Some attorneys believe it does and have argued such in motions in court.

Where was this defense when I was a kid growing up and got caught doing something I shouldn’t?

It seems some would have us accept that the First Amendment is the ultimate shield to bearing any responsibility for their actions. If we accept that lying about anything is a constitutional right, it does not mean immunity from any criminal acts resulting from those lies.

Here’s a hypothetical. Let’s say someone in a position to know tells me my vote was changed. Based on that, I attack the institution named as responsible. Since I believed this person, even if they were lying about it for their own gain, I must be immune from any responsibility.

They had the right to lie, I had the right to accept the delusion and act on it.

Really?

To refresh everyone’s concepts of the two major forms of writing or stating false statements, we have these definitions in the English language.

Defamation: the act of defaming; false or unjustified injury of the good reputation of another, as by slander or libel; calumny:

Libel: defamation by written, printed, or broadcast words or pictures.

Thus, the government, under most circumstances, cannot stop anyone from writing or saying anything before they publish or proclaim it—there is no prior restraint—with very few exceptions. Let’s say a government official who claims to have Top Secret material and intends to show it to individuals without clearance in locations incapable of providing adequate protections. Some would have us believe this is perfectly acceptable even if they were lying about it.

But there are some practical and ethical limitations here which any mature adult would recognize as reasonable given their positions and experience.

For example,

If I were to publish a blog piece saying I intended to launch a nuclear attack on some country, no one would be alarmed or concerned.

If a sitting President were to do the same thing—perfectly lawful in the eyes of some legal counsel and others—it might be more problematic.

If I were to claim the US Government is orchestrating a wide-ranging conspiracy to conceal a child sex trafficking ring from an obscure Pizza Parlor controlled by current and former government officials, most people would believe I had been over-served in a bar, experimented with some mind-altering substances, or just was plain Loonie-tunes. I mean, come on, who would believe it?

If the Attorney General of the United States were to make a similar claim, people would be up in arms demanding an investigation and criminal proceedings. That the Attorney General has a First Amendment right to lie hardly mitigates the damage such a statement, from a person in that position, causes.

And so it is with the current situation we find ourselves in America. The public relations campaign is attempting to find a believable, and lawfully defensible, rationale for claiming the election of 2020 was tainted, despite all evidence to the contrary.

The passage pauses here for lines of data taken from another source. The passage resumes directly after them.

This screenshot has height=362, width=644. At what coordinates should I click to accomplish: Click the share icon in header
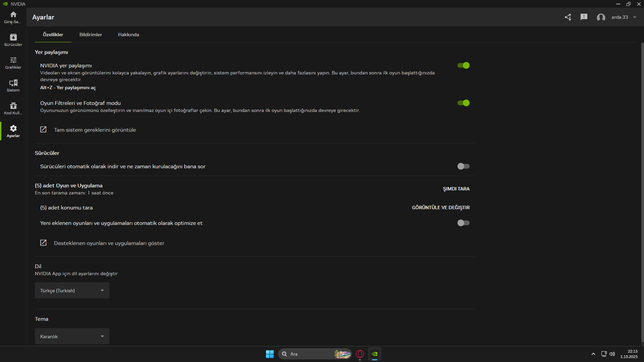coord(568,17)
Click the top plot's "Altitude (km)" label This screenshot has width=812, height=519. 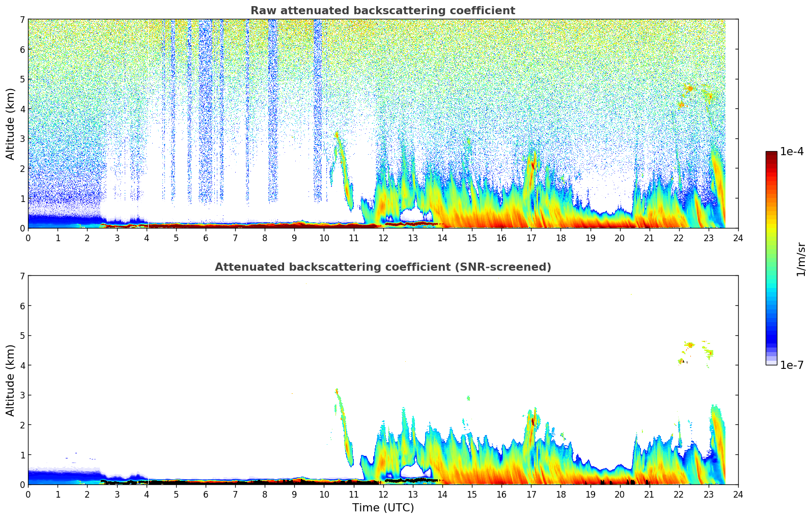click(11, 124)
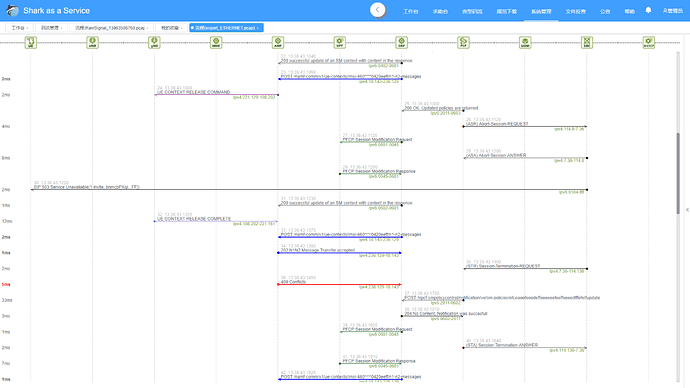The width and height of the screenshot is (690, 388).
Task: Collapse the header with round back-arrow button
Action: 378,10
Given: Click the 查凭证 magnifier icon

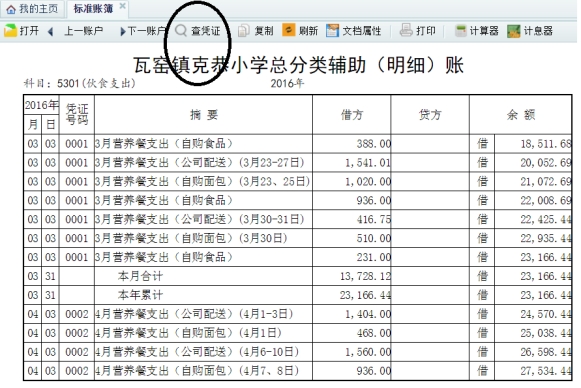Looking at the screenshot, I should 181,31.
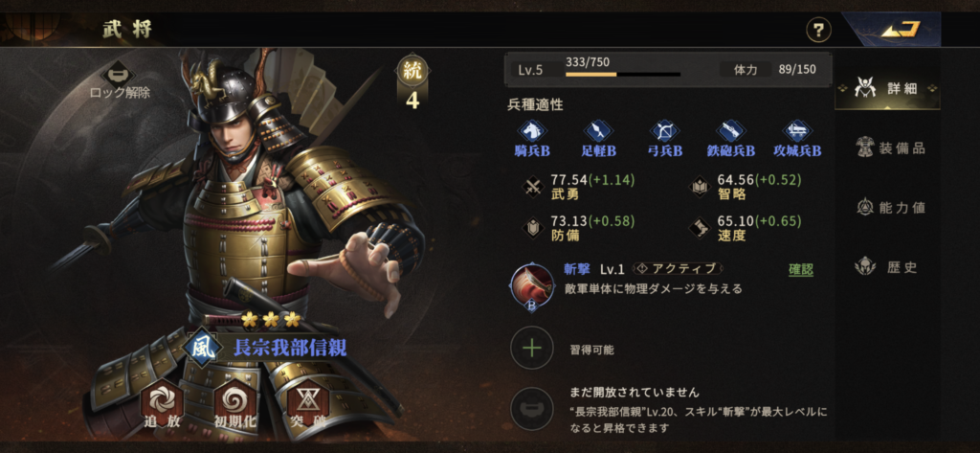Screen dimensions: 980x453
Task: Click the 統 4 command cost badge
Action: [412, 83]
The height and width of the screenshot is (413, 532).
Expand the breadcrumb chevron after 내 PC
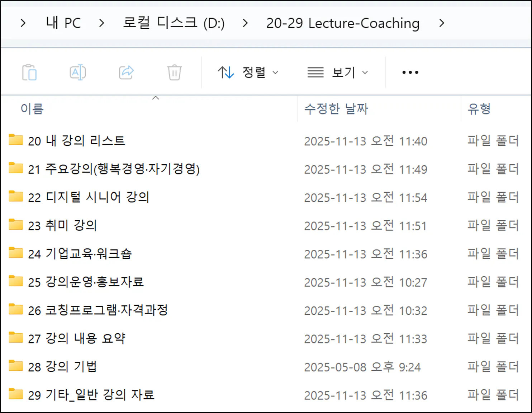tap(101, 23)
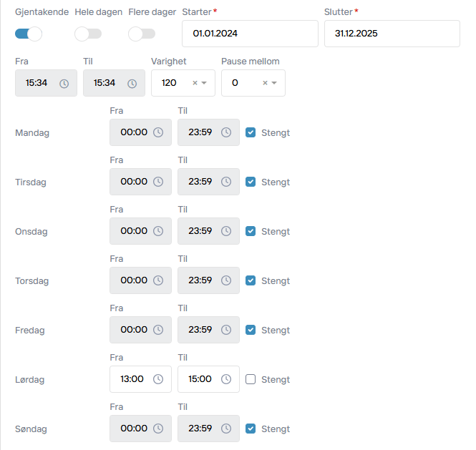Click the clock icon in Lørdag Til field
This screenshot has height=450, width=476.
point(226,379)
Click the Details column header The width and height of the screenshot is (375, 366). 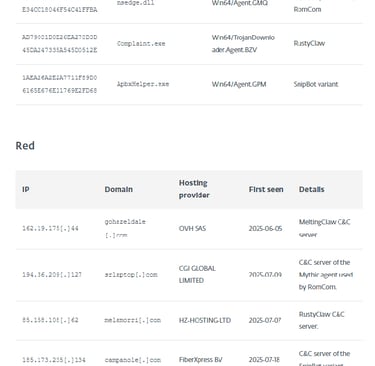311,189
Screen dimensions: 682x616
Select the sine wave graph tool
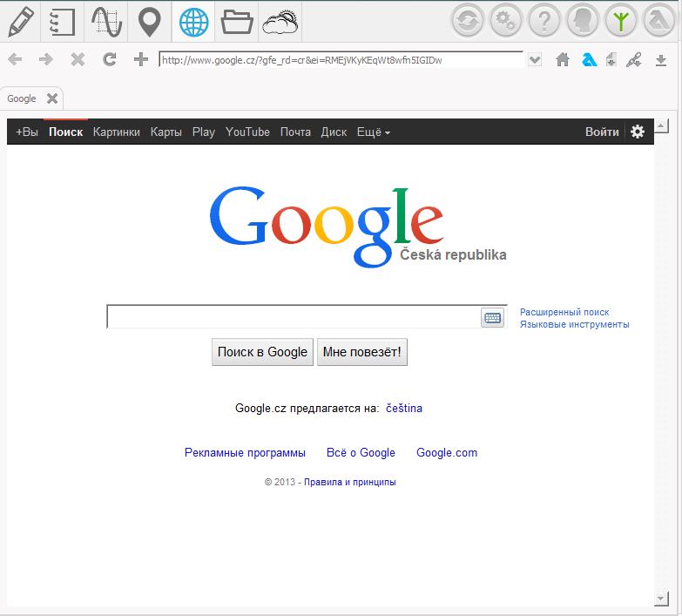coord(106,21)
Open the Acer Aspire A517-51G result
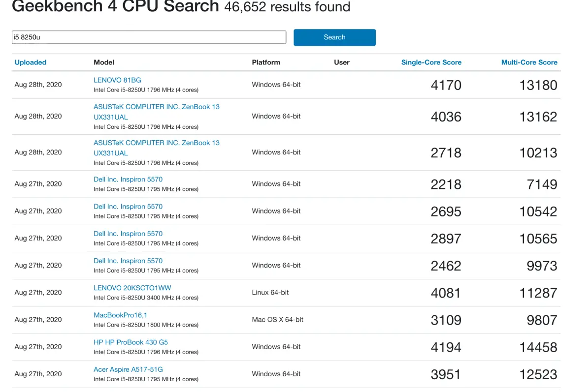This screenshot has height=392, width=587. [x=128, y=369]
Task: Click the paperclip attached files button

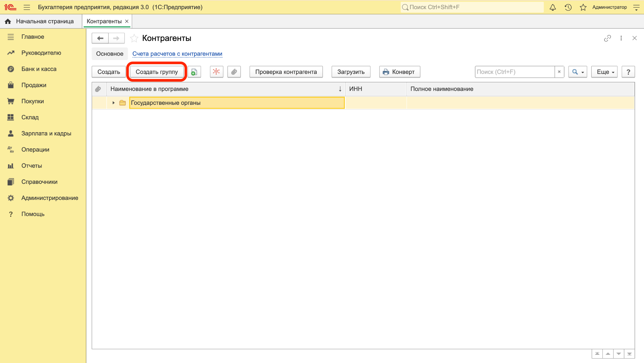Action: 234,72
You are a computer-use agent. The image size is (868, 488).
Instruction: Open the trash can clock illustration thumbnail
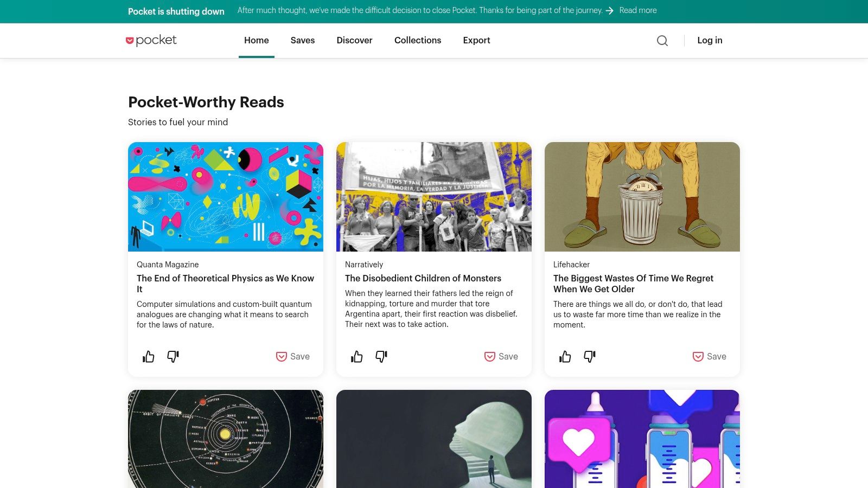pos(642,197)
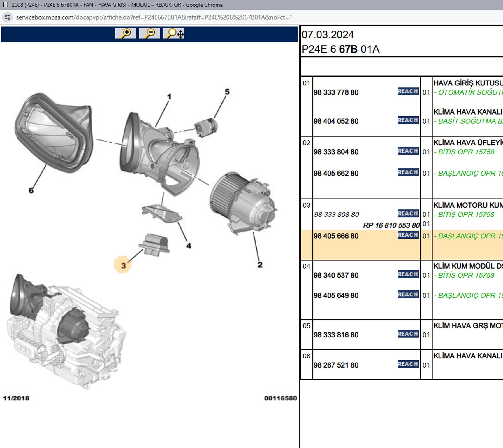
Task: Click REACH badge next to 98 333 816 80
Action: 408,334
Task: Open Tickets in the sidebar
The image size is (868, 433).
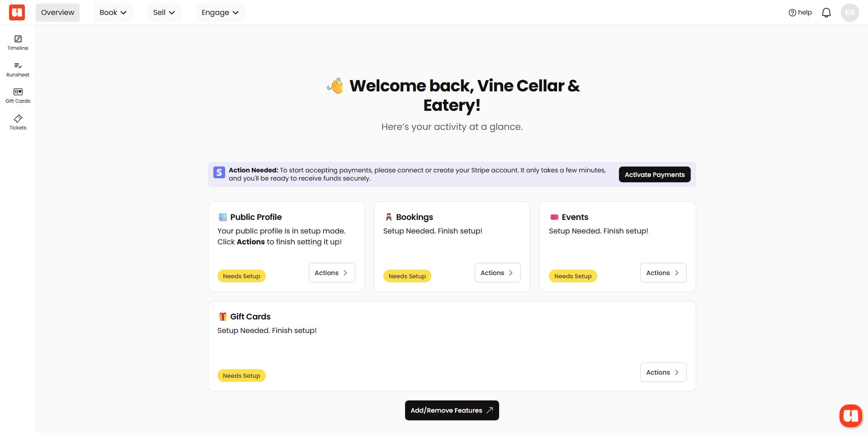Action: 18,122
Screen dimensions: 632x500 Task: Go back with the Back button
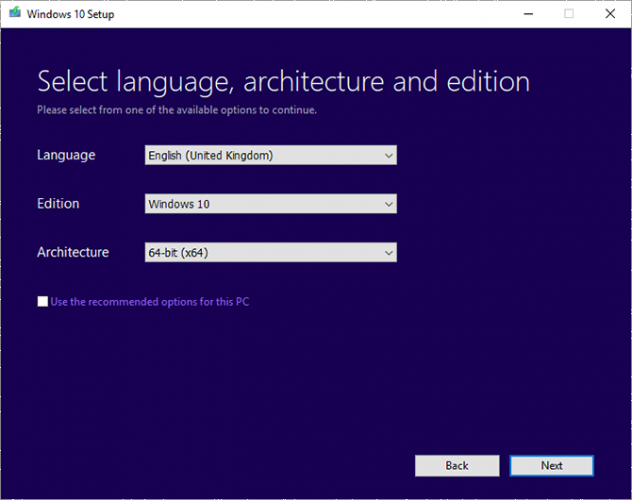tap(456, 465)
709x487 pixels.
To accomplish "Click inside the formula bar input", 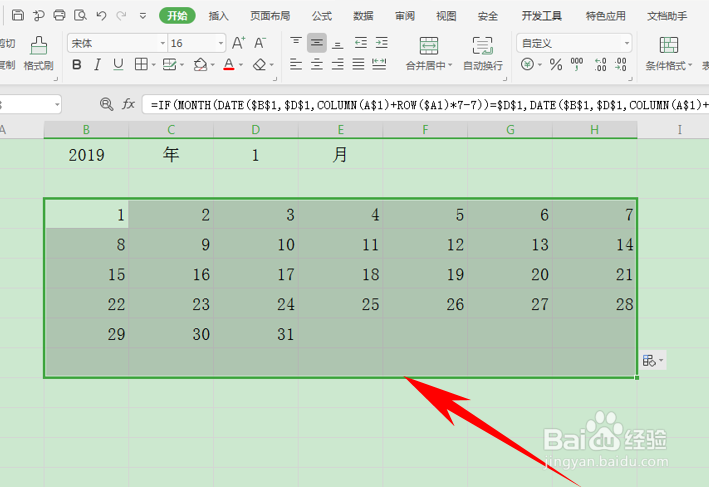I will click(425, 105).
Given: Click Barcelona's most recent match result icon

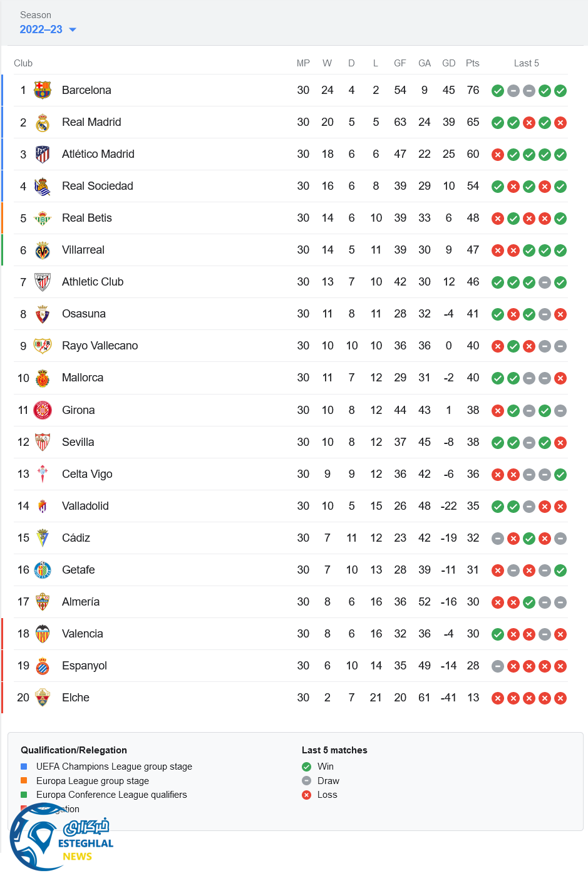Looking at the screenshot, I should coord(560,91).
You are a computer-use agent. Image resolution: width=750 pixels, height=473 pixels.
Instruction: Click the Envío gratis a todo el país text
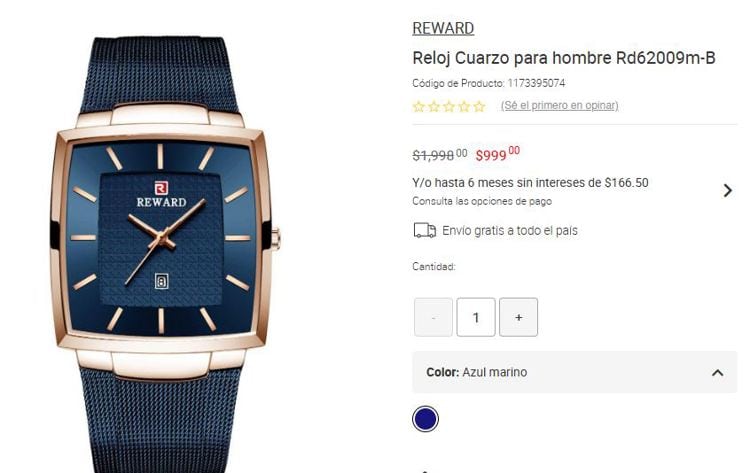click(x=510, y=231)
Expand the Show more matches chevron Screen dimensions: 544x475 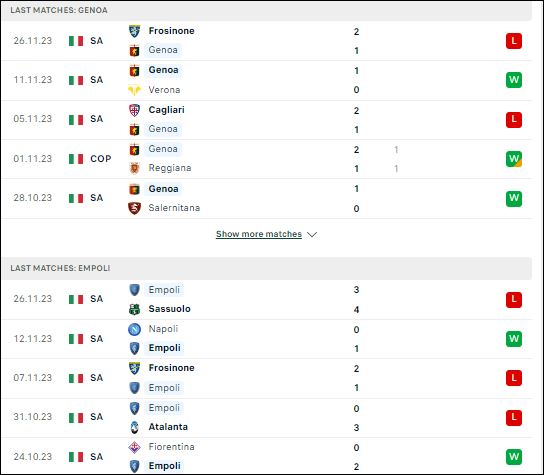point(312,235)
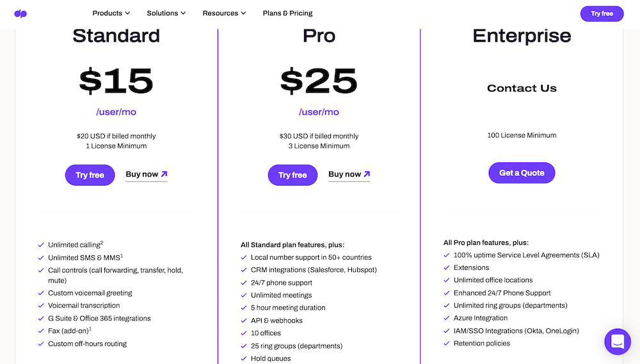The image size is (640, 364).
Task: Click the checkmark icon next to Retention policies
Action: point(447,344)
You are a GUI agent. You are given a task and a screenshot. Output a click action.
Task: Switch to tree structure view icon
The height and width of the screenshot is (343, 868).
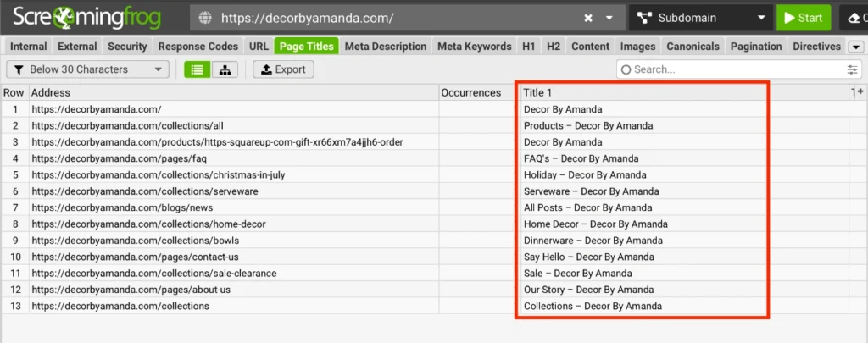click(x=225, y=69)
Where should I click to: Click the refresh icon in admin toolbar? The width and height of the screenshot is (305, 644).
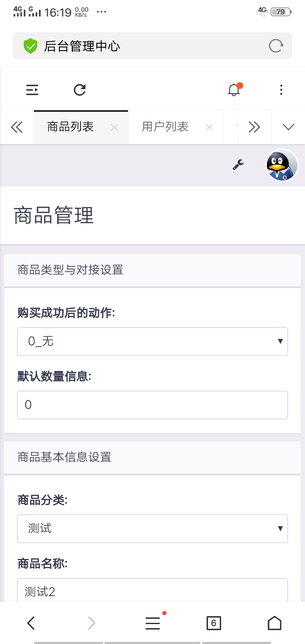coord(80,90)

Yet the best they can come up with is a First Amendment right to say or write anything, including lies.

How that mitigates the criminality arising from such lies is beyond comprehension.

Next time some ten-year-old is standing near a broken window and says “Wasn’t me” keep in mind a former President and a significant number of Americans believe he has every right to do so. They conveniently leave out the part that, under the First Amendment, while you may lie about anything and everything, it does not mitigate the truth or the consequences.

Shakespeare said it best.

To thine own self be true, and it must follow, as the night the day, thou canst not then be false to any man.